Y ahí están, por ejemplo, los holandeses y alemanes de la Neue Sachlichkeit, que a fuerza de plasmarlo todo con fidelidad neurótica acaban volviéndolo irreal. Así, la sombra con perfil de alien que se cierne sobre el retrato del Dr. Haustein pintado por Christian Schad es, en más de un sentido, extraterrestre. En sus naturalezas muertas Felix Nussbaum y Dick Ket y hasta Gregorio Prieto igualan máscaras cadavéricas y sombras: comparsas del carnaval de la realidad. Y Holman Hunt, en una obra maestra de la precisión arqueológica y la pretensión metafísica (¿o es al revés?), proyecta la sombra de un Jesús pompier en su taller de carpintero sobre los clavos y los martillos que causarán su Pasión.
Todo esto, claro, lo entenderá el cine mejor que nadie. No pinta sombras, sino a la inversa: es hijo literal y natural de las sombras, hecho de su sustancia. Una caverna perfeccionada que hubiese puesto de pésimo humor a Platón: sombras de sombras de sombras.
Desde su mismo principio el cine las proyecta para sugerir lo que no es de este mundo (de las uñas afiladas de Nosferatu a la mujer pantera de Tourneur). Y pronto, en el mejor cine negro, la sombra es ya puro rasgo de estilo. No hay nada más antiplatónico, más reacio a someterse a la dictadura de la mímesis, que la bendita voluntad de estilo: cuando la sombra se libera de la servidumbre al objeto previo, vuela libre y desafía las puntadas de la Wendy más hacendosa.

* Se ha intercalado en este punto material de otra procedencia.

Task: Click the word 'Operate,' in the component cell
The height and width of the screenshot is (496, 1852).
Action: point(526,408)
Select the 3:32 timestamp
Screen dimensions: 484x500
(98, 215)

En fin, que desde su uso primitivo como simple plantilla para el carboncillo, la sombra ha ido demostrando que se guardaba muchas sorpresas en la manga: todas las del arte occidental, a lo mejor, se le deben de una forma u otra. Ya lo dijo Rosalía en un verso turulato (y estiloso): “Negra sombra que me asombras…” ~
La exposición La Sombra puede visitarse en el Museo Thyssen hasta el 17 de mayo.